§ **Testo riportato**
La maggior parte dei costruttori occidentali puntano a conquistare la Cina, attirati dai numeri potenziali del più grande mercato al mondo. Ma dietro a grandi numeri c’è anche una realtà che evidenzia una concorrenza brutale tra gli oltre 150 marchi automobilistici cinesi, che lottano per sopravvivere. Spesso con modi non esattamente trasparenti, utilizzati per gonfiare le vendite e ottenere i fondi governativi. Se n’è accorto anche il ministero del Commercio cinese, che ha evidenziato come i produttori gonfino i dati sulle vendite ricorrendo alla pratica dell’autoimmatricolazione su larga scala. Il fenomeno delle “chilometri zero” è ben noto anche in Europa, ma in Cina pare aver raggiunto un livello sconosciuto per numeri e la sua natura sistematica.

La concorrenza spietata sta portando anche a un crescente malcontento tra i concessionari, preoccupati dal numero eccessivo di veicoli che sono costretti a tenere in stock. Stando ai dati della Passenger Car Association, la Cina ha venduto nel 2024 circa 22,9 milioni di veicoli, con un aumento del 5,5% rispetto all’anno precedente: numeri incredibili se paragonati ai nostri, ma comunque troppo bassi per assorbire le enormi capacità produttive delle aziende cinesi: le fabbriche sono attualmente al 50% delle loro possibilità. La conseguenza è un vertiginoso calo dei prezzi: lo scorso anno, più di 200 modelli di auto hanno ridotto i loro listini, assottigliando i margini dei produttori, che per questo sono spinti ad espandere le proprie vendite anche fuori dai confini nazionali, in particolare in Europa, dove possono praticare prezzi ben più elevati e guadagnare di più.

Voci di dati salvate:
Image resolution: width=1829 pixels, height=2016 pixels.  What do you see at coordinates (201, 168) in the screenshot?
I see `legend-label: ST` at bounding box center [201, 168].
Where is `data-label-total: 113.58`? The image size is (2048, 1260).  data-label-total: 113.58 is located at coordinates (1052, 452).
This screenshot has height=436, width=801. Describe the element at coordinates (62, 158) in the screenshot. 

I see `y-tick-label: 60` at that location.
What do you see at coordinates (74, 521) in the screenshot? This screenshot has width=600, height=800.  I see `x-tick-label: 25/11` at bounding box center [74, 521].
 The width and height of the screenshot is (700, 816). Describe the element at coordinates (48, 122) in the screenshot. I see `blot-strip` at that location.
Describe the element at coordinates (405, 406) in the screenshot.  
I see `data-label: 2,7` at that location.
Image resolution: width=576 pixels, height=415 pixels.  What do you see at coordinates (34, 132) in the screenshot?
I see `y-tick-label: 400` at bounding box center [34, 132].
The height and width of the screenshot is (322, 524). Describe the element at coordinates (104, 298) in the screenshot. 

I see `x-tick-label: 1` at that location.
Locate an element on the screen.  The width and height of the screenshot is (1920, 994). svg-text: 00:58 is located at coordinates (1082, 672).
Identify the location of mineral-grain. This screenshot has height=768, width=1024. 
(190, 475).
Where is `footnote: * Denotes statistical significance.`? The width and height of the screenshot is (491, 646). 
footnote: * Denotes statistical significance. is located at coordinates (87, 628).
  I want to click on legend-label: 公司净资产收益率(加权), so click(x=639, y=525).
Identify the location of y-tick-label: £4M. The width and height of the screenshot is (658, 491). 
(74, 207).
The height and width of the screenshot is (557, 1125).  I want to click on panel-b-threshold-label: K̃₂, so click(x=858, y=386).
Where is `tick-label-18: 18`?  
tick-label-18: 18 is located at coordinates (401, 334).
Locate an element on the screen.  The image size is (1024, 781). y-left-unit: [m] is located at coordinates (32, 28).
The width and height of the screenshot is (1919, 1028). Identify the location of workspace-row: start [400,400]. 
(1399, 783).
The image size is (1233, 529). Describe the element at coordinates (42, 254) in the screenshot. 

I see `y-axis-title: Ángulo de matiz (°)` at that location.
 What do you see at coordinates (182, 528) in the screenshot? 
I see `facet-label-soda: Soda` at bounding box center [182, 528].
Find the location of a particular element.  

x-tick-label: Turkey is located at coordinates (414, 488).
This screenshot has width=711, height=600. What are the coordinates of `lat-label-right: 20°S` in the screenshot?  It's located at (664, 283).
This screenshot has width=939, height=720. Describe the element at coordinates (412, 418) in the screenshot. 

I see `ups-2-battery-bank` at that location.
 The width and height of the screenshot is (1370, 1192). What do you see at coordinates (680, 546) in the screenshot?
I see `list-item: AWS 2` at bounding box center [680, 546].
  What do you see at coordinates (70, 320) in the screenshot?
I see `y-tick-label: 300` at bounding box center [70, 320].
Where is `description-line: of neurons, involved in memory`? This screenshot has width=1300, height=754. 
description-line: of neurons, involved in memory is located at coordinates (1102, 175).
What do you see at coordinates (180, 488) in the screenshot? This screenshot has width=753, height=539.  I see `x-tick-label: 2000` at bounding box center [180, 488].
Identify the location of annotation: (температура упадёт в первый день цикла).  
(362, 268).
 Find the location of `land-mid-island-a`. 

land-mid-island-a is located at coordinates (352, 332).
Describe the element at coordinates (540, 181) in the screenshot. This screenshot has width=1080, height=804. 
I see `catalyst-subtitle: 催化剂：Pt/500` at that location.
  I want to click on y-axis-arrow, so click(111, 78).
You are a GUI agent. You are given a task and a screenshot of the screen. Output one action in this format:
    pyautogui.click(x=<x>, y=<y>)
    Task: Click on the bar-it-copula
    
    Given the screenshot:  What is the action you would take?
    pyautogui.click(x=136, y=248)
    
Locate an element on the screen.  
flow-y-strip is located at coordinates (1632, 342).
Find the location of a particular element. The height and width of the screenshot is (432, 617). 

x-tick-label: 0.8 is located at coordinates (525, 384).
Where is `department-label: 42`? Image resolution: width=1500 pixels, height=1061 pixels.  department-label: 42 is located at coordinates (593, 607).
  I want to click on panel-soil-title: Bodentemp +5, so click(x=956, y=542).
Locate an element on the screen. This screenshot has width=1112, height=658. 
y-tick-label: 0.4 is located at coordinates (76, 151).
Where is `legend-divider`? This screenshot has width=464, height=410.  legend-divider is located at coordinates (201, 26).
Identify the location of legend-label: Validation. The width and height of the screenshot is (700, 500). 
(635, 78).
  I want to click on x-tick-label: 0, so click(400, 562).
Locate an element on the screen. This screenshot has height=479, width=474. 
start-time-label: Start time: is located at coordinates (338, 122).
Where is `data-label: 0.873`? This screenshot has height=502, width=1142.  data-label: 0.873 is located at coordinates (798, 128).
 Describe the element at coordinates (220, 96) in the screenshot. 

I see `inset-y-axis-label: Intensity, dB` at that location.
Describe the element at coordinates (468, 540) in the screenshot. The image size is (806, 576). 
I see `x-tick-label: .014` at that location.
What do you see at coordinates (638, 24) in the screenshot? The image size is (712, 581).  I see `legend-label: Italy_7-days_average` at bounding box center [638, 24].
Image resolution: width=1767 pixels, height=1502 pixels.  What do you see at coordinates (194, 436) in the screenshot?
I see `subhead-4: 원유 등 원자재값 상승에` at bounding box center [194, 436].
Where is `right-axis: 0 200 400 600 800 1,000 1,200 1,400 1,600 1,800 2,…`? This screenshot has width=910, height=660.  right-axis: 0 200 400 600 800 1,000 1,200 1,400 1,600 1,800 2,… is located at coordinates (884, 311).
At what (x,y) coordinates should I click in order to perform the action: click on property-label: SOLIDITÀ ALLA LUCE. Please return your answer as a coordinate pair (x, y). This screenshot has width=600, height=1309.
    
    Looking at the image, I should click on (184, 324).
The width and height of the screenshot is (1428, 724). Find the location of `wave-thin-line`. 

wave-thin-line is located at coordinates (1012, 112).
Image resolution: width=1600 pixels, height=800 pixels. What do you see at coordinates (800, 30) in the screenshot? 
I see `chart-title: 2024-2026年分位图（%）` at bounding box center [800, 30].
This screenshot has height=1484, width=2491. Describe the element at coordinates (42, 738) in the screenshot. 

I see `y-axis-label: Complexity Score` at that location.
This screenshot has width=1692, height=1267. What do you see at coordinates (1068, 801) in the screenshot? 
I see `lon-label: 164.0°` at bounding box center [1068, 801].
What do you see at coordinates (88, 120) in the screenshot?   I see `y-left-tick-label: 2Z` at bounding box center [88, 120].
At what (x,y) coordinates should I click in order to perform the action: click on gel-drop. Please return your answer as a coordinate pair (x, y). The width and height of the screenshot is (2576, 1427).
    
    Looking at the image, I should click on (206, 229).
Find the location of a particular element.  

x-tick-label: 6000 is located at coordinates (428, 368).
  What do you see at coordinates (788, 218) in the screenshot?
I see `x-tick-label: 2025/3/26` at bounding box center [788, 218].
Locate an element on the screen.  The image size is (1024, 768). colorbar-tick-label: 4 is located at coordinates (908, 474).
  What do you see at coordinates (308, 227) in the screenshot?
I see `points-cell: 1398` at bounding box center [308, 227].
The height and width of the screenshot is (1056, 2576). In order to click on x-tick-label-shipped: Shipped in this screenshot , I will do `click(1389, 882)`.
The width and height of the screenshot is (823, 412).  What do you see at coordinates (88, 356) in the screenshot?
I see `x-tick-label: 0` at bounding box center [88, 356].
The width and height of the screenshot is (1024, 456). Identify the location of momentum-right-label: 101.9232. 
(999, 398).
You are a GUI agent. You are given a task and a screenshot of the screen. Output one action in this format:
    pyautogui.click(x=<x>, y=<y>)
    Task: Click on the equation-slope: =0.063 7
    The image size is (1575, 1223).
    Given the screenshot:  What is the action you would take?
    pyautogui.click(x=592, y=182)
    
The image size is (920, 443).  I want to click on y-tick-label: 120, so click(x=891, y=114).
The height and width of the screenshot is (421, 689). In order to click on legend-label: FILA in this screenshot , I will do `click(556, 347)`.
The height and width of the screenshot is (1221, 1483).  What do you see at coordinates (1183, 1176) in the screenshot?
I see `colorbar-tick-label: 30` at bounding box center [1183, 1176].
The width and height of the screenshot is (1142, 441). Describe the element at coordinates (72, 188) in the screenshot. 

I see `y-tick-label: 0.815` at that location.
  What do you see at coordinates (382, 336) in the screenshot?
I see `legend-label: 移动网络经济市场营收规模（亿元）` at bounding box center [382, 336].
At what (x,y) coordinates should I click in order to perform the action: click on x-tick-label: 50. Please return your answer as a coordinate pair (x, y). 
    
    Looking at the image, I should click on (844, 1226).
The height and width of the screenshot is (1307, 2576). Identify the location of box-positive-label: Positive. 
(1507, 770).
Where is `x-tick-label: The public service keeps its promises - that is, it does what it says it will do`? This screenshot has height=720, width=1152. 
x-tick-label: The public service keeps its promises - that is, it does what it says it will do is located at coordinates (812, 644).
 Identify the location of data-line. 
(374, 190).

§ **Elenco dei compiti**
a - Elenca tutti i numeri scritti in cifre nel testo sul mercato dell'auto in Cina, indicando per ciascuno a che cosa si riferisce.
b - Scrivi il seguito del testo sul mercato dell'auto in Cina, partendo dopo l'ultima frase.

§ **Risposte ai compiti**
a -
- oltre 150: i marchi automobilistici cinesi
- 2024: l'anno delle vendite riportate
- circa 22,9 milioni: i veicoli venduti in Cina nel 2024
- 5,5%: l'aumento delle vendite rispetto all'anno precedente
- 50%: il livello a cui lavorano le fabbriche rispetto alle loro possibilità
- più di 200: i modelli di auto che hanno ridotto i listini lo scorso anno

b -
Le previsioni dicono che nei prossimi anni molti marchi non riusciranno a sopravvivere, in particolare quelli più piccoli e senza la capacità di esportare le proprie vetture all’estero: solo nel 2024 sono scomparsi dal mercato o sono stati acquisiti da aziende più grandi ben 23 costruttori. Secondo gli analisti, resteranno i brand più forti e strutturati come BYD, Geely o Chery, ma anche nuove realtà come Xpeng e Xiaomi, che hanno saputo risultare credibili grazie a tecnologie all’avanguardia.